To this the soothsayer adds the ceremonial element, 'attending upon the
gods.' When further interrogated by Socrates as to the nature of
this 'attention to the gods,' he replies, that piety is an affair of
business, a science of giving and asking, and the like. Socrates points
out the anthropomorphism of these notions, (compare Symp.; Republic;
Politicus.) But when we expect him to go on and show that the true
service of the gods is the service of the spirit and the co-operation
with them in all things true and good, he stops short; this was a lesson
which the soothsayer could not have been made to understand, and which
every one must learn for himself.

There seem to be altogether three aims or interests in this little
Dialogue: (1) the dialectical development of the idea of piety; (2) the
antithesis of true and false religion, which is carried to a certain
extent only; (3) the defence of Socrates.

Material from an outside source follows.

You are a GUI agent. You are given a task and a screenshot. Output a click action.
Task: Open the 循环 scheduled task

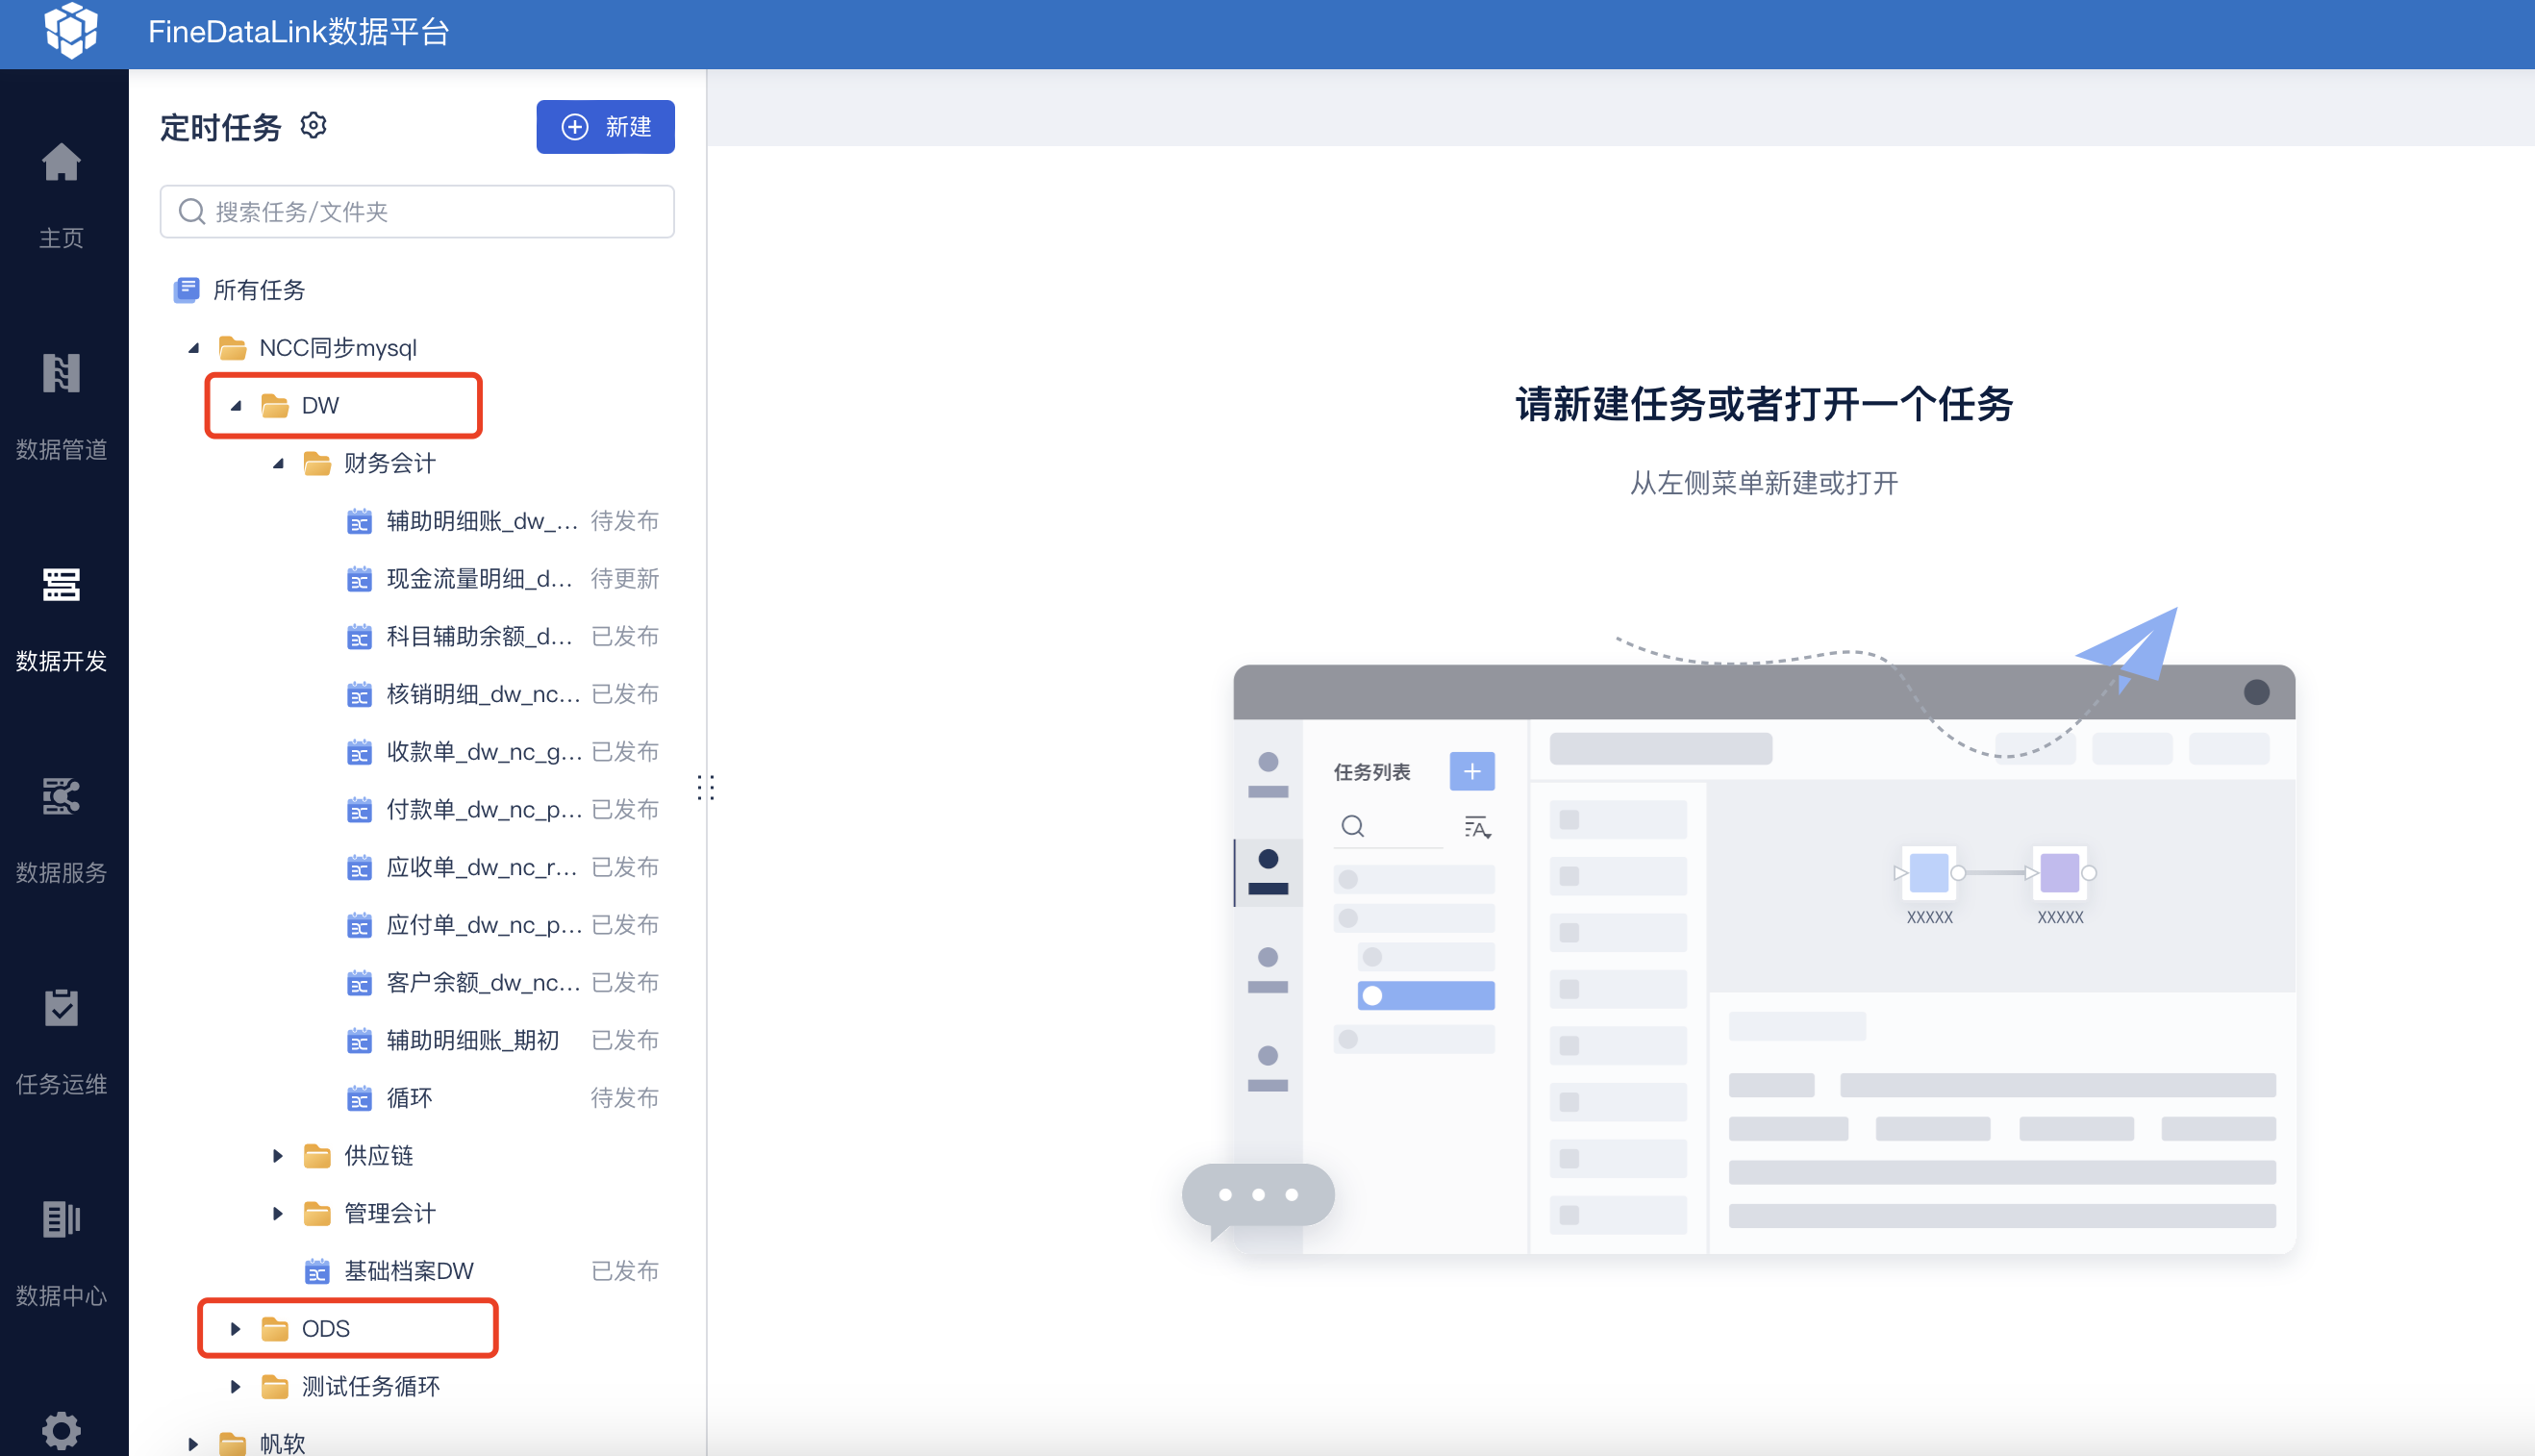[x=409, y=1098]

The subtle connection with the Apology and the Crito; the holding back
of the conclusion, as in the Charmides, Lysis, Laches, Protagoras, and
other Dialogues; the deep insight into the religious world; the dramatic
power and play of the two characters; the inimitable irony, are reasons
for believing that the Euthyphro is a genuine Platonic writing. The
spirit in which the popular representations of mythology are denounced
recalls Republic II. The virtue of piety has been already mentioned
as one of five in the Protagoras, but is not reckoned among the four
cardinal virtues of Republic IV. The figure of Daedalus has occurred in
the Meno; that of Proteus in the Euthydemus and Io. The kingly science
has already appeared in the Euthydemus, and will reappear in the
Republic and Statesman. But neither from these nor any other indications
of similarity or difference, and still less from arguments respecting
the suitableness of this little work to aid Socrates at the time of his
trial or the reverse, can any evidence of the date be obtained.